Object Attribute Memory (OAM)

  • Address Span: 0x700_0000 to 0x700_03FF (1k)

The Object Attribute Memory has a 32-bit bus and no default wait, but suffers from the "you might have to wait if the display controller is looking at it" rule. You cannot write individual bytes to OAM at all, but that's not really a problem because all the fields of the data types within OAM are either i16 or u16 anyway.

Object attribute memory is the wildest yet: it conceptually contains two types of things, but they're interlaced with each other all the way through.
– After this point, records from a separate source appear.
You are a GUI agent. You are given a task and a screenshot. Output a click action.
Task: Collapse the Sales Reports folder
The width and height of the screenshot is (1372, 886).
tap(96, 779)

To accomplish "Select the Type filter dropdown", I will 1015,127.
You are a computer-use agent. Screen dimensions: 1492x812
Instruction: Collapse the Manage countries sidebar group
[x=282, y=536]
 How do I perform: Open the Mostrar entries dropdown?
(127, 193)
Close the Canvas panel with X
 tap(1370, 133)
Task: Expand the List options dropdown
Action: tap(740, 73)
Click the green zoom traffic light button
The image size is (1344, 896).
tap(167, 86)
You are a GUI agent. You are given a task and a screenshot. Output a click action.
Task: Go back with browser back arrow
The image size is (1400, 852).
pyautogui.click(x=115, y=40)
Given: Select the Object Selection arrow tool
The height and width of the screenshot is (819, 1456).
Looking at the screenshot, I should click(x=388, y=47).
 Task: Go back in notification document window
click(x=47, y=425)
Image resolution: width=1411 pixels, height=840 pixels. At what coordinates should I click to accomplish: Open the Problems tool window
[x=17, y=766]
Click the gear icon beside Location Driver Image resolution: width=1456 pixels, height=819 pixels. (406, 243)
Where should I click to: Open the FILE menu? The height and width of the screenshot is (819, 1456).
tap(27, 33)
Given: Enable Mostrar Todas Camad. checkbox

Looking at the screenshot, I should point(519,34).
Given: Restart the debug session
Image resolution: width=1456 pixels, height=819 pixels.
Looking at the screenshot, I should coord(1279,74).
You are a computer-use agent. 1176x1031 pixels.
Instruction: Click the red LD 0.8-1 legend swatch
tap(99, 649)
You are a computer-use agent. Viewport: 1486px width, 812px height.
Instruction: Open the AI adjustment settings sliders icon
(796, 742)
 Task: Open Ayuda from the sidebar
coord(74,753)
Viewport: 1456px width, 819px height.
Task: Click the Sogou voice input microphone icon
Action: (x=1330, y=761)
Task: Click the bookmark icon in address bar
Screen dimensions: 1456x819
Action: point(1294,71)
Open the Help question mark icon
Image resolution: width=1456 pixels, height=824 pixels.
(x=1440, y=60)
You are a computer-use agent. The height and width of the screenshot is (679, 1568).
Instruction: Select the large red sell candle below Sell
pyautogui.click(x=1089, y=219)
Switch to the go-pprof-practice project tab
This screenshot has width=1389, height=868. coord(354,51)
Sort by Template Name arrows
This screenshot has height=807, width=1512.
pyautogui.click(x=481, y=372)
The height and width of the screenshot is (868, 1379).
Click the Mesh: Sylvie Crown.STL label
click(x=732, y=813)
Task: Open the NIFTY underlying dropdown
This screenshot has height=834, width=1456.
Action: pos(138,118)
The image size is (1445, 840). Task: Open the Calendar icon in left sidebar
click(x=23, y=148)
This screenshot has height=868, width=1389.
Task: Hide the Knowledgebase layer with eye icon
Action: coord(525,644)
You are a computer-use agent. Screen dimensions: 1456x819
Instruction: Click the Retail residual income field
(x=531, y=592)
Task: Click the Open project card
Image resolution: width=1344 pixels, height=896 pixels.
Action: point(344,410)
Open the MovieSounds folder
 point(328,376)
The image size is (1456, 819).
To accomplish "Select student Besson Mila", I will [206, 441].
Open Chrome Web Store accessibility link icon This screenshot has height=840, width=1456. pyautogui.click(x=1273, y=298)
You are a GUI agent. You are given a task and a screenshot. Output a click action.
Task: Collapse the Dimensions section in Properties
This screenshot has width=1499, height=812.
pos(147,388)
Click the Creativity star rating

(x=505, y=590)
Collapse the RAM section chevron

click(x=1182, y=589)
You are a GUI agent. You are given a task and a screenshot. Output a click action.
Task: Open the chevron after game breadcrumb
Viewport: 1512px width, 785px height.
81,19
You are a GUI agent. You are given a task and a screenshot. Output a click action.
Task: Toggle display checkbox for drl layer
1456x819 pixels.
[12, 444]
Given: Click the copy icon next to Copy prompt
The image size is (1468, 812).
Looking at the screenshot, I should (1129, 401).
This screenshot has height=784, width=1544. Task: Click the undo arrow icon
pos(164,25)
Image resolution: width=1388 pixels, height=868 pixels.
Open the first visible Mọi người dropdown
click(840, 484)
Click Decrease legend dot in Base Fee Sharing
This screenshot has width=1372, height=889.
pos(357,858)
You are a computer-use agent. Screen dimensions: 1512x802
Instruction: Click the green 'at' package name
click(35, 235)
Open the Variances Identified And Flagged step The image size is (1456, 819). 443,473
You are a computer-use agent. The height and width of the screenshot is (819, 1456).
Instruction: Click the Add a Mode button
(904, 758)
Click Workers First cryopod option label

Now, GBATEK and CowByte doesn't quite give names to the two data types here. TONC calls them OBJ_ATTR and OBJ_AFFINE, but we'll be giving them names fitting with the Rust naming convention. Just know that if you try to talk about it with others they might not be using the same names. In Rust terms their layout would look like this:


# #![allow(unused_variables)]
#fn main() {
#[repr(C)]
pub struct ObjectAttributes {
  attr0: u16,
  attr1: u16,
  attr2: u16,
  filler: i16,
}

#[repr(C)]
pub struct AffineMatrix {
  filler0: [u16; 3],
  pa: i16,
  filler1: [u16; 3],
  pb: i16,
  filler2: [u16; 3],
  pc: i16,
  filler3: [u16; 3],
  pd: i16,
}
#}

(Note: the #[repr(C)] part just means that Rust must lay out the data exactly in the order we specify, which otherwise it is not required to do).

So, we've got 1024 bytes in OAM and each ObjectAttributes value is 8 bytes, so naturally we can support up to 128 objects.

At the same time, we've got 1024 bytes in OAM and each AffineMatrix is 32 bytes, so we can have 32 of them.

But, as I said, these things are all interlaced with each other. See how there's "filler" fields in each struct? If we imagine the OAM as being just an array of one type or the other, indexes 0/1/2/3 of the ObjectAttributes array would line up with index 0 of the AffineMatrix array. It's kinda weird, but that's just how it works. When we setup functions to read and write these values we'll have to be careful with how we do it. We probably won't want to use those representations above, at least not with the AffineMatrix type, because they're quite wasteful if you want to store just object attributes or just affine matrices.